Significant capital investment will be at the heart of the programme to remedy the root causes of these issues.

Convener of the Housing, Homelessness and Fair Work committee, Kate Campbell said: “I’ve heard the concerns raised by our tenants and recognise that there were issues with the process.

“Previously if damp wasn’t identified, but there was mould and condensation, tenants were often given a referral to the energy advice service, but too often work wasn’t undertaken to identify any underlying issues which could be causing mould, and mould was not removed as the first step.

“The first step will be to remove any mould or damaged surfaces and reinstate them. We’ll then take a robust look at what the cause could be, whether that’s leaks, issues with doors or windows, insulation, heating systems or extractor fans not working.

“After we’ve carried out these steps, we’ll bring in energy advice to make sure tenants are heating their homes in a way that works for them and is as energy efficient as possible.

council estate| Scottish News
The report makes clear that the first step will be to remove and reinstate any walls or surfaces affected, alongside work to identify the causes and address them(Photo from Ben Allan on Unsplash)

“Through this new plan and revised processes we’re taking more ownership, more responsibility and giving more support to our Council tenants to make sure they are living in homes that are safe, clean and warm and ones that they are proud to live in.”

Vice Convener Mandy Watt added: “By authorising our repairs team to tackle these issues head on, we’ve taken huge steps in the right direction. We’ll also be looking to invest in any structural improvements that are needed.

“As things progress, we’ll check with our tenants that what we’re doing works; and we’ll listen to their suggestions about any further measures we could take.
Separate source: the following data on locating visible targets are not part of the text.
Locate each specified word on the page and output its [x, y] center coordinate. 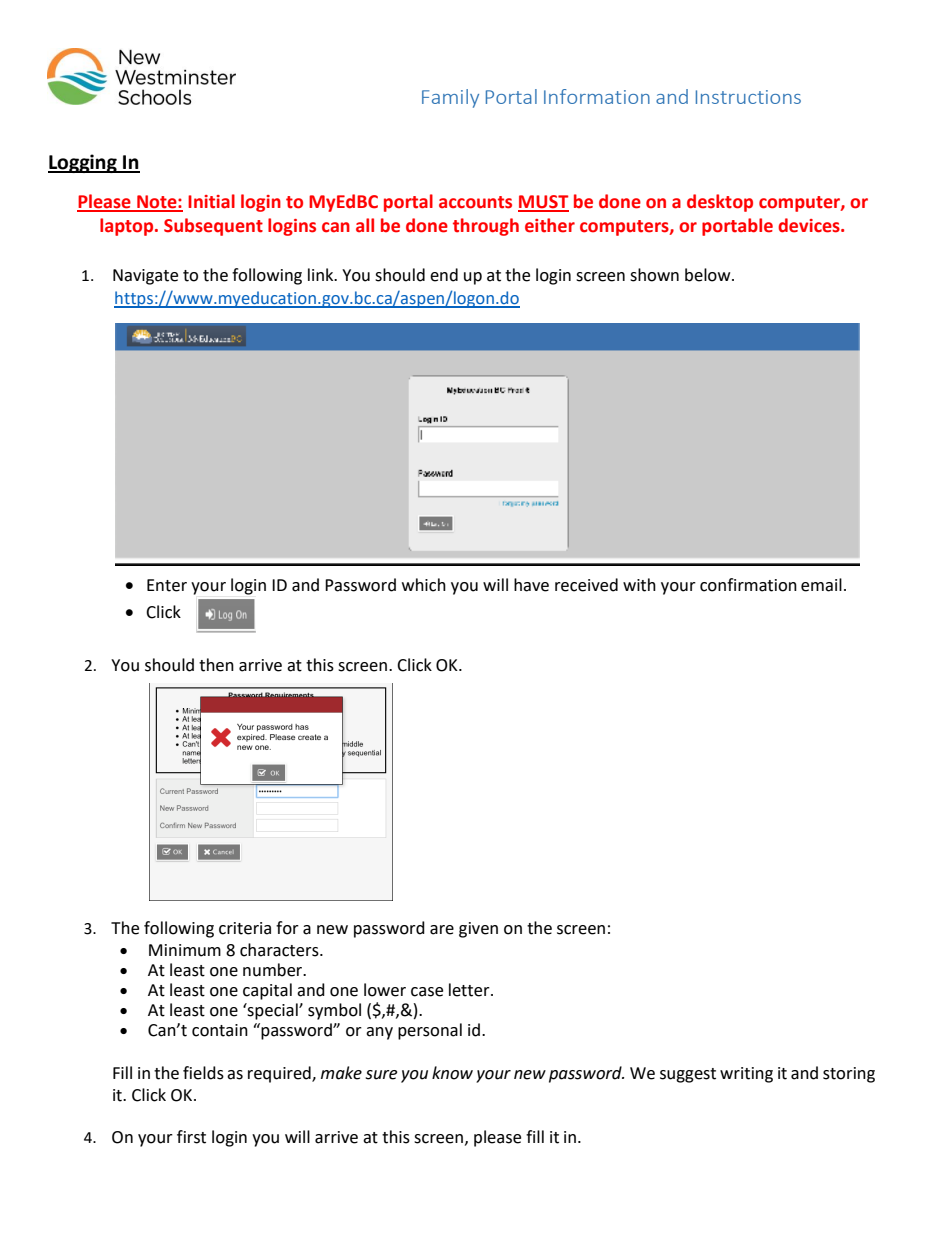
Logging [83, 163]
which [424, 585]
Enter [167, 585]
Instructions [748, 97]
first [191, 1137]
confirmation [748, 585]
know [452, 1073]
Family [450, 98]
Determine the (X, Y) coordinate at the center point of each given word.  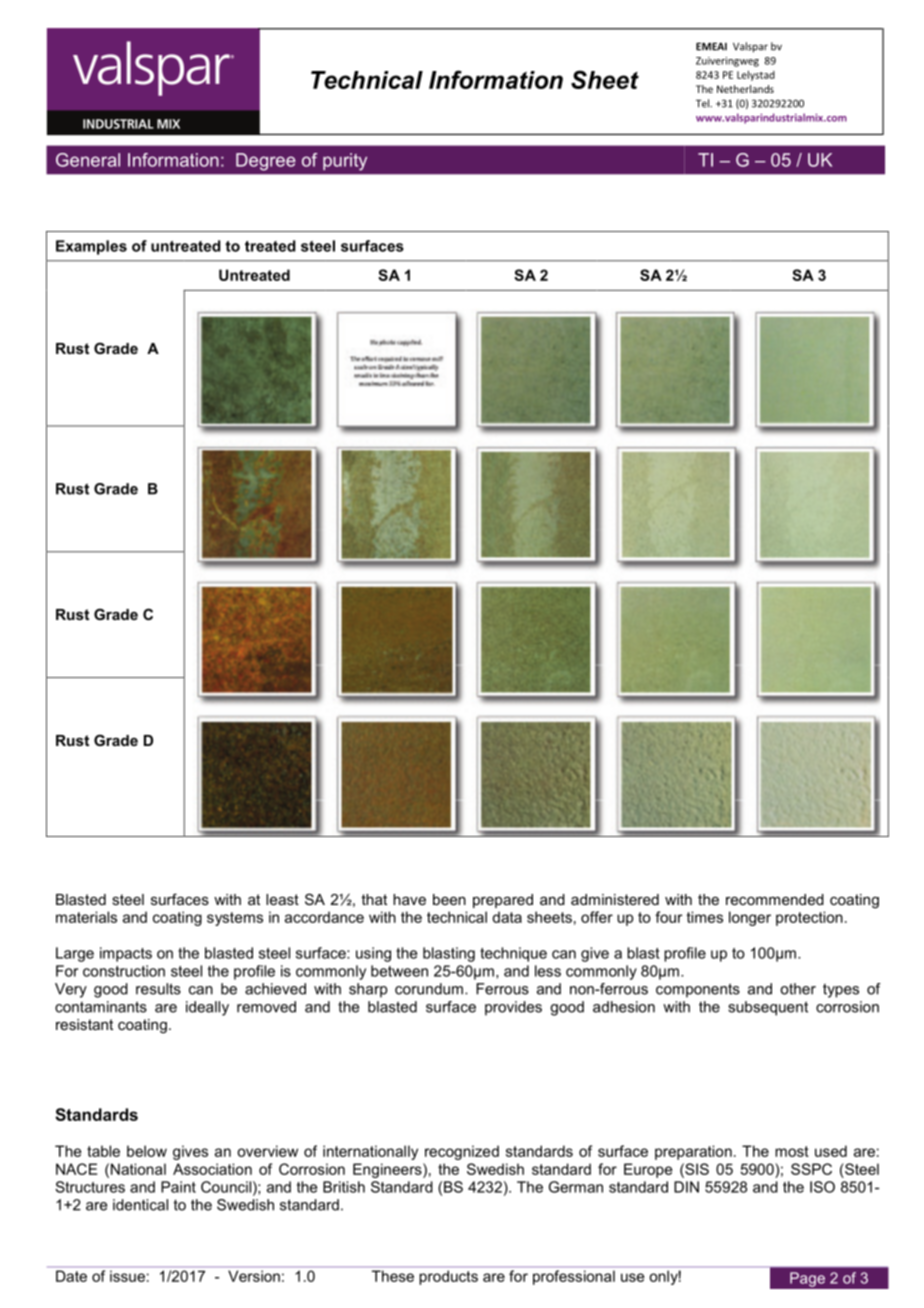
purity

“The process for dampness, mould and condensation will be continually monitored to pick up any emerging issues, and a detailed review will be undertaken after a three-month period, to allow time for the process to be embedded and an assessment of its effectiveness can then be made.”

There was an article in Edinburgh Live, among other publications that showed the disgust of certain Edinburgh residents at the state of dampness in their council homes.